Hello everyone,I hope you all are in good health. So, i was recently studying graphs and started with the Floyd-Warshall algorithm. I am pretty new to this, and this would be my first implementation of the respective algorithm.
I came across problems on codeforces and uva online judge, with the implementation of the algorithm.
links -
Greg and Graph, codeforces.
Geonosis, UVA online judge.
Can anyone please help me with the solution? Why do we add all the vertices backwards and not remove them in the order given to us . Is it because of the time complexity will reach O(n^4)?
please forgive me if I said something wrong, I'm just trying to learn my way through.
thanks in advance ^-^
Fun fact is that I was thinking about this problem today because I met an other one who seemed similar to it, but eventually it was not.

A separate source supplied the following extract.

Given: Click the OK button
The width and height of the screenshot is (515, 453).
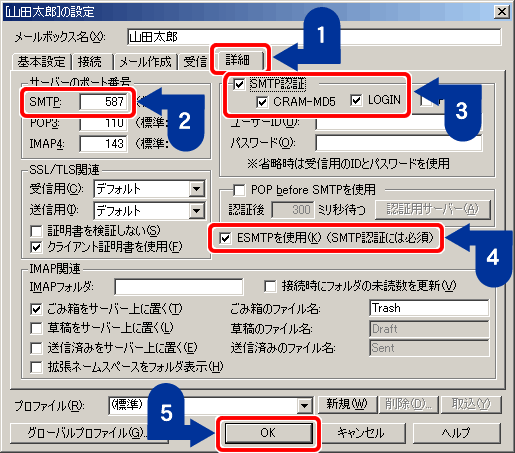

What amazes me in these problems is how complexity can be different if you are "building" (adding vertices) a solution rather than "destroying" (removing vertices) it. Idea of floyd is to build a solution. Order of foor loops matters. It is very important the outer-most loop to be related to the "middle" vertex. Now in the cf problem you are referring to, each time we are adding a vertex (v), we consider it as a middle point. An interesting thing here is that we have already calculated shortest path between (v) and (w) using only middle vertices from the ones we have processed. This means that, if shortest path of (a)-(b) now pass from the new (v), we have already calculated d(a, v) and d(b, v) in the current graph. This kind of calculation which let us calculate yet unused vertices is not causing us problem because using a "boolean visited" array we can know what to include in our sum and what no.
So, I think here "building" logic works better because even if we calculate more things than we currently need we can easily know which are important and which are not. On the other hand if we would try to build a logic which removes vertices, we should in some way to re-calculate all shortest paths and maybe that would mean to call floyd again naively, giving us O(n^4).

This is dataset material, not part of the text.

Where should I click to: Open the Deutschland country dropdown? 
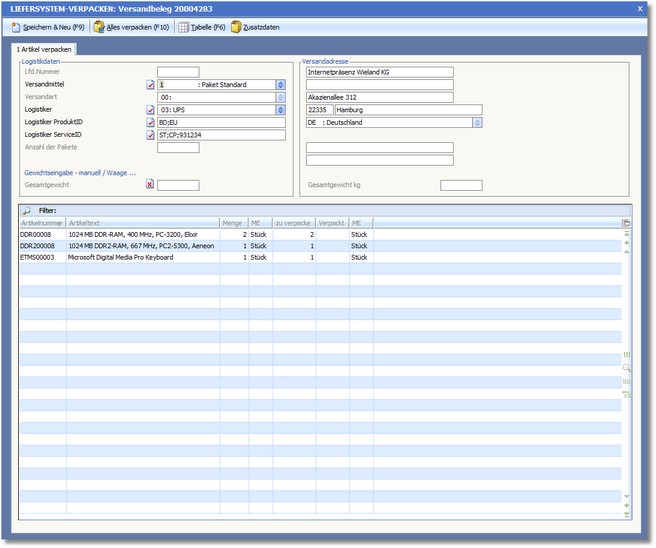coord(477,123)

A very related subject is with union-find. If for example problems ask us to remove vertices and find connected components maybe it would be better to do the reverse. Because union-find can easily merge components, but removing a vertex can create multiple subgraphs which would lead us to bigger complexity.
could you also post the link of other problem if possible.
There is no actual link. I just remember that I had faced something related to it in the past and just referred it !
oh, thanks a lot! the picture of the algorithm is a lot clear now ^^
You are welcome :)
The key point is understanding how Floyd Warshall works. You can check it here.
I've solved Greg and Graph some days ago link to my submission.
Adding a node to a graph and updating distances is trivial. Deleting a node means whole recalculation.
It happens not only with Floyd-Warshall, but with a lot other algorithms as well.
Consider graph component calculation. Adding an edge is the simplest thing, it either joins two nodes in the same component or not, so you do nothing or you merge two components. Now try to remove one edge...
Thinking the problem backwards helps in a lot of scenarios.